*Фрагмент текста*
┄┄┄┄┄┄┄┄┄┄
Эрнест Беккер – Отрицание смерти (страница 62)
Браун с головой погружается в аристотелевские первопричины и заявляет, что знает, что человеческое эго «изначально было задумано как тело-эго». . . . » Браун не первый, кто утверждает, что эволюция человеческого животного – это своего рода неудача; у него были выдающиеся предшественники, такие как Тригант Берроу и Л. Л. Уайт, и теперь он должен быть включён в список наравне с ними за эту бессмыслицу, а также за то хорошее, что все они написали. Как мы можем сказать, что эволюция совершила ошибку с человеком, что развитие фронтальной части мозга, способность понимать и придавать значения символам, накапливать опыт, связывать время не было «задумано» природой и поэтому представляет собой поражение самой себя, воплощённое в неправдоподобном животном? Эго, напротив, представляет собой безмерное расширение опыта и потенциального контроля, шаг к истинной форме суб-божественности в природе. Жизнь в теле – это не всё, что у нас есть, если у нас есть эго. А эго, насколько мы можем судить, представляет собой естественное побуждение самой жизненной силы к расширению опыта, к большей жизни. Если стремление к большему количеству жизни является эволюционной ошибкой, тогда мы ставим под сомнение все творение и подгоняем его под узкую форму наших собственных предпочтений относительно того, каким должно быть «больше жизни». По общему признанию, когда эволюция дала человеку «я», внутренний символический мир опыта, она разделила его надвое, дала ему дополнительное бремя. Но это бремя, по-видимому, является ценой, которую пришлось заплатить за то, чтобы эти существа обрели больше жизни, за развитие жизненной силы на самых дальних участках опыта и самосознания. Браун утверждает, что «воссоединение эго и тела – это не растворение, а усиление человеческого эго». Но эта мимолётная фраза звучит бессмысленно, потому что в действительности это пустая болтовня, позволяющая избежать столкновения со всем, что мы знаем об эго. Говорить о «новом человеке», чьё эго полностью сливается с его телом, – значит говорить о недочеловеческом существе, а не о сверхчеловеке.
┄┄┄┄┄┄┄┄┄┄
*Список заданий*
1. Согласуются ли с отрывком об эго и эволюции следующие утверждения? На каждое ответьте «да» или «нет» и приведите дословно решающие слова текста.
(a) Браун первым заявил, что эволюция человеческого животного была неудачей.
(b) Эго названо шагом к суб-божественности в природе.
(c) Человек, чьё эго полностью слилось с телом, представлен как сверхчеловек.
2. Ответьте коротко на вопросы по отрывку об эго и эволюции.
(a) Кто назван выдающимися предшественниками Брауна?
(b) Как эволюция поступила с человеком, дав ему «я»?
(c) Чем является эго, насколько мы можем судить?
3. Продолжите рассуждение из отрывка об эго и эволюции, начав сразу после его последнего предложения.
Приведённый ниже материал здесь не нужен.

*Данные*
┄┄┄┄┄┄┄┄┄┄
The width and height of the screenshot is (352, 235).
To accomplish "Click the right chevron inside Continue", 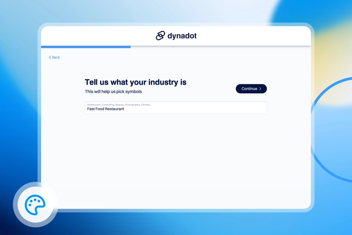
┄┄┄┄┄┄┄┄┄┄
*Ответы*
1.
(a) Нет: «Браун не первый, кто утверждает, что эволюция человеческого животного – это своего рода неудача».
(b) Да: «шаг к истинной форме суб-божественности в природе».
(c) Нет: «значит говорить о недочеловеческом существе, а не о сверхчеловеке».

2.
(a) Тригант Берроу и Л. Л. Уайт.
(b) Она разделила его надвое и дала ему дополнительное бремя.
(c) Естественным побуждением самой жизненной силы к расширению опыта, к большей жизни.

3.
Эго, чтобы вообще развиваться, должно отрицать, связывать время, должно останавливать тело. Другими словами, новый человек, которого хочет видеть сам Браун, должен иметь эго, чтобы познать своё тело, а это означает, что эго должно высвободиться из тела и противостоять ему. Это ещё один способ сказать, что ребёнок должен быть заперт в своём опыте, чтобы иметь возможность запечатлеть этот опыт. Когда мы не «останавливаем» ребёнка, у него очень мало ощущения самого себя, он становится автоматом, отражением своего мира, играющим на его собственной поверхности. У нас есть обширная клиническая документация, описывающая этот тип личности, который мы называем психопатом; феноменологически мы поняли это, начиная с «Опыта и природы» Дьюи. В этом случае тезис Брауна дважды неверен: не только с точки зрения его неспособности понять реальную психодинамику вины, но и с той точки зрения, что он проигнорировал факт того, как ребёнок запечатлевает переживания в своём теле: в потребности развиваться дуалистическим образом, чтобы быть богатым хранилищем жизни.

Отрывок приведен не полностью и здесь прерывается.